AIM OF THE EXERCISE: Exactly as written, give back every record below.

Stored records
++++++++++++++++++++

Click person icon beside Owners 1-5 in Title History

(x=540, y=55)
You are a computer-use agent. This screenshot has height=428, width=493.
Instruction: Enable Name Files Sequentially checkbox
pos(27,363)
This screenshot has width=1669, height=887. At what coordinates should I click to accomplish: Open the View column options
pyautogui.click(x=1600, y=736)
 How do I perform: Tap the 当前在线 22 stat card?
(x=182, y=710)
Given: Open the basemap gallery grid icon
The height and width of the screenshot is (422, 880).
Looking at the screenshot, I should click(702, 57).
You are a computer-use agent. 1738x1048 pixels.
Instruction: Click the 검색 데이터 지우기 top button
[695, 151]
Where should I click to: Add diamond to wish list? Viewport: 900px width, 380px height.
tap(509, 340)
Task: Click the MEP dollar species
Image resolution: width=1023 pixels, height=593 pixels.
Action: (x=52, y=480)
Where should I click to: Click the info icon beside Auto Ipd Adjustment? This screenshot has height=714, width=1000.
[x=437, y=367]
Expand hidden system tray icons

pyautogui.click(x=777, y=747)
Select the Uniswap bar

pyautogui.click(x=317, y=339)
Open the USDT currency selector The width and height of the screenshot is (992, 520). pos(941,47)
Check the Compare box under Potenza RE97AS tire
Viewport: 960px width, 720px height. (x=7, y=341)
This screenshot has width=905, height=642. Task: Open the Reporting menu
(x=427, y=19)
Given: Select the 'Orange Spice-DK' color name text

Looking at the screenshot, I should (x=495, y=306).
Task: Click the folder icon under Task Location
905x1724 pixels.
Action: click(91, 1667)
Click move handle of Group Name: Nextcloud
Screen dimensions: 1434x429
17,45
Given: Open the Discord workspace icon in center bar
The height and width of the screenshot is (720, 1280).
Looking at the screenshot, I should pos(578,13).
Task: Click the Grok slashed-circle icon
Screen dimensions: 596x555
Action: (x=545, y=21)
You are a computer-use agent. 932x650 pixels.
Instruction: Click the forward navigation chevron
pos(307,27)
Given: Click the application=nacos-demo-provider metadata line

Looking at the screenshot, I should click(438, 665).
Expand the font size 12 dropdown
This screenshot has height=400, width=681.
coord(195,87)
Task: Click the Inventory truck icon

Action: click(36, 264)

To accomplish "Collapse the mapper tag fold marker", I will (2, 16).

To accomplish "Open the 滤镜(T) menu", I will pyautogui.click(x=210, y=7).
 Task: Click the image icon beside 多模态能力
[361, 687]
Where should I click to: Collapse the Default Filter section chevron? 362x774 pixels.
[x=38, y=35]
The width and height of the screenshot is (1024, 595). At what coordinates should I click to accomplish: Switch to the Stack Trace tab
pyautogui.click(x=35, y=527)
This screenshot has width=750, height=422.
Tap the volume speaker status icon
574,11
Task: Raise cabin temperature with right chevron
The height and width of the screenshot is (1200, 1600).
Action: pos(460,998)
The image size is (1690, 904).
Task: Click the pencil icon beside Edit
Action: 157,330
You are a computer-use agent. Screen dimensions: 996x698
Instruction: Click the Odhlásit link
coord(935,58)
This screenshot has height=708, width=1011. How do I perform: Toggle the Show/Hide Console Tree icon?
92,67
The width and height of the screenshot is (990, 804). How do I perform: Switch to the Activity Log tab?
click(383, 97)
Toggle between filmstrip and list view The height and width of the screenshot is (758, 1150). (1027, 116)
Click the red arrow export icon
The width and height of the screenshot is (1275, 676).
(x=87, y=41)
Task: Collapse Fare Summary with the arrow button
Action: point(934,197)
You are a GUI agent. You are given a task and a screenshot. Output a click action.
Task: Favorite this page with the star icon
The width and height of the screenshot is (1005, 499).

++++++++++++++++++++

RESPONSE AREA:
Click person icon beside Owners 1-5 in Title History

(x=540, y=55)
You are a computer-use agent. This screenshot has height=428, width=493.
Instruction: Enable Name Files Sequentially checkbox
pos(27,363)
This screenshot has width=1669, height=887. At what coordinates should I click to accomplish: Open the View column options
pyautogui.click(x=1600, y=736)
 How do I perform: Tap the 当前在线 22 stat card?
(x=182, y=710)
Given: Open the basemap gallery grid icon
The height and width of the screenshot is (422, 880).
Looking at the screenshot, I should click(702, 57).
You are a computer-use agent. 1738x1048 pixels.
Instruction: Click the 검색 데이터 지우기 top button
[695, 151]
Where should I click to: Add diamond to wish list? Viewport: 900px width, 380px height.
tap(509, 340)
Task: Click the MEP dollar species
Image resolution: width=1023 pixels, height=593 pixels.
Action: (x=52, y=480)
Where should I click to: Click the info icon beside Auto Ipd Adjustment? This screenshot has height=714, width=1000.
[x=437, y=367]
Expand hidden system tray icons

pyautogui.click(x=777, y=747)
Select the Uniswap bar

pyautogui.click(x=317, y=339)
Open the USDT currency selector The width and height of the screenshot is (992, 520). pos(941,47)
Check the Compare box under Potenza RE97AS tire
Viewport: 960px width, 720px height. (x=7, y=341)
This screenshot has width=905, height=642. Task: Open the Reporting menu
(x=427, y=19)
Given: Select the 'Orange Spice-DK' color name text

Looking at the screenshot, I should (x=495, y=306).
Task: Click the folder icon under Task Location
905x1724 pixels.
Action: click(91, 1667)
Click move handle of Group Name: Nextcloud
Screen dimensions: 1434x429
17,45
Given: Open the Discord workspace icon in center bar
The height and width of the screenshot is (720, 1280).
Looking at the screenshot, I should pos(578,13).
Task: Click the Grok slashed-circle icon
Screen dimensions: 596x555
Action: (x=545, y=21)
You are a computer-use agent. 932x650 pixels.
Instruction: Click the forward navigation chevron
pos(307,27)
Given: Click the application=nacos-demo-provider metadata line

Looking at the screenshot, I should click(438, 665).
Expand the font size 12 dropdown
This screenshot has height=400, width=681.
coord(195,87)
Task: Click the Inventory truck icon

Action: click(36, 264)

To accomplish "Collapse the mapper tag fold marker", I will (2, 16).

To accomplish "Open the 滤镜(T) menu", I will pyautogui.click(x=210, y=7).
 Task: Click the image icon beside 多模态能力
[361, 687]
Where should I click to: Collapse the Default Filter section chevron? 362x774 pixels.
[x=38, y=35]
The width and height of the screenshot is (1024, 595). At what coordinates should I click to accomplish: Switch to the Stack Trace tab
pyautogui.click(x=35, y=527)
This screenshot has width=750, height=422.
Tap the volume speaker status icon
574,11
Task: Raise cabin temperature with right chevron
The height and width of the screenshot is (1200, 1600).
Action: pos(460,998)
The image size is (1690, 904).
Task: Click the pencil icon beside Edit
Action: 157,330
You are a computer-use agent. Screen dimensions: 996x698
Instruction: Click the Odhlásit link
coord(935,58)
This screenshot has height=708, width=1011. How do I perform: Toggle the Show/Hide Console Tree icon?
92,67
The width and height of the screenshot is (990, 804). How do I perform: Switch to the Activity Log tab?
click(383, 97)
Toggle between filmstrip and list view The height and width of the screenshot is (758, 1150). (1027, 116)
Click the red arrow export icon
The width and height of the screenshot is (1275, 676).
(x=87, y=41)
Task: Collapse Fare Summary with the arrow button
Action: point(934,197)
You are a GUI agent. You are given a task and a screenshot. Output a click action.
Task: Favorite this page with the star icon
The width and height of the screenshot is (1005, 499).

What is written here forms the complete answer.